Copyright ) 2000 Nando Media
Copyright ) 2000 Associated Press

On the Y2K bookshelf

NEW YORK, January 5, 2000 - Dermot McGuigan, co-author of the survival guide "Y2K & Y-O-U," now worries about the book's own survival.

"It first came out in 1998 and it's going to be republished under its original name, 'Your Resilient Home,'" McGuigan, an energy consultant based in Burlington, Vt., said Tuesday. "All the same information will be there, except the Y2K stuff will be downplayed."

Almost overnight, Y2K disaster books seem as stale as so much leftover party food. With no major computer-related problems reported from the turnover to the year 2000, expect a short shelf life for such titles as "Timebomb 2000!" and "Don't Panic! You Can Prepare for the Y2K Crisis."

"Obviously, we haven't sold as many copies of those kinds of books this week as we did last week," said Debra Williams, director of corporate communications for Barnes & Noble Inc.

Publishing has long operated with different timeframes in mind, issuing everything from "classic" books for the ages to "instant" books for next week.

But Y2K books are an especially tricky category. The typical quickie publication cashes in on a recent news event, like the death of John F. Kennedy Jr. Y2K releases depended on a future event no one could guarantee.

"I liken it to movie tie-in books," said Laurie Brown, vice president of marketing at Farrar, Straus & Giroux. "Most of the sales come before the movie comes out. If the movie doesn't do well, sales fall off dramatically."

If anyone gets stuck with all those unsold copies, it'll probably be the publishers. Superstore chains such as Barnes & Noble rarely purchase books unless they're allowed to return them. Independent stores, meanwhile, tended to order limited numbers of Y2K titles.

Richard Howarth, owner of Square Books in Oxford, Miss., and the president of the American Booksellers Association, said he regarded Y2K publications the same way he does calendars and other materials that date quickly.

"We would order one or two copies at a time, and if a Y2K book sold out by mid-December we didn't bother reordering it," he said.

"And I'm not sure who's going to want them now.

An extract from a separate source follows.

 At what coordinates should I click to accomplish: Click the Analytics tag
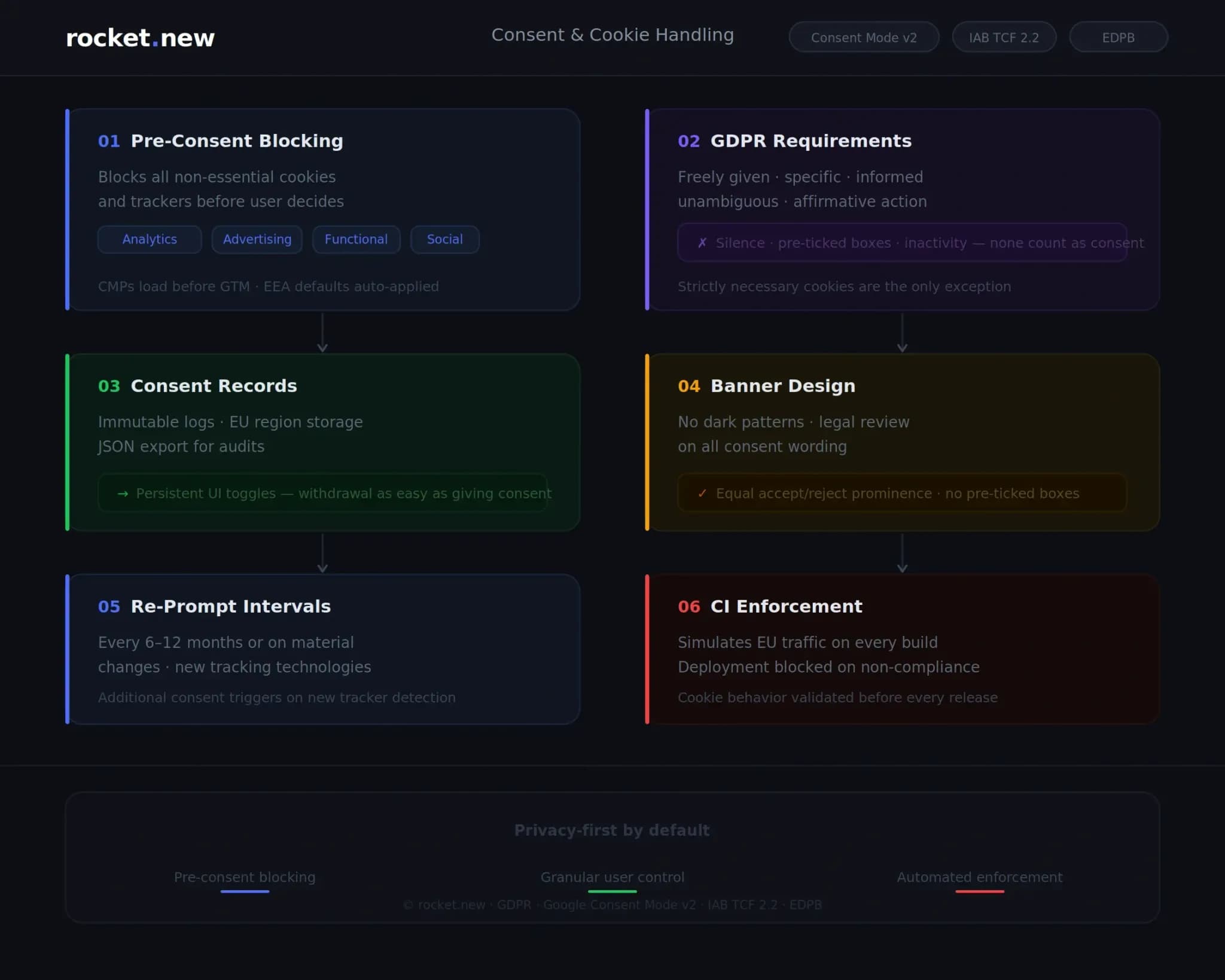pos(150,239)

If everybody throws them away, they're going to be collectors' items. But since people think they're going to be collectors' items, they're going to keep them and the books will be totally worthless."

The appeal for Y2K titles has shifted from fear to amusement; words once meant to terrify now read like blurbs from old science fiction movies.

The back cover to "The Hippy Survival Guide to Y2K" imagines the very worst: "What if your faucets are dry? What if your phone is dead, trains and planes don't run, banks and stores are closed - and even the government is shut down?"

In Anni McClung's "The Y2K Recipe Collection," cooks are advised that the dishes are "fully compliant" and require "only canned, boxed, and dried items found in your Y2K food storage pantry."

Novels, too, have become instant Y2kitsch.

In "The Millennium Bug," co-written by George E. Grant and Michael S. Hyatt, Fortune 500 executive Bob Priam is fired after failing to convince his boss of the urgency of Y2K preparation. He then sets up his own Y2K consulting firm.

Sure enough, the great disaster arrives. The market crashes, banks fold and panic spreads like an untreatable plague. Priam and his family retreat to a remote farmhouse, where they're still not out of danger.

On Jan. 6, 2000, just before dusk, "The air was pure, sharp, and cold, heavy leaden with drama and disquiet, as befitted Epiphany."

[ENDS]

-- John Whitley (jwhitley@inforamp.net), January 05, 2000

Answers

Neat. Kind of like old 1950's post-apocolyptic films and books. Perhaps some will become classics like the now-debunked 1984 by George Orwell.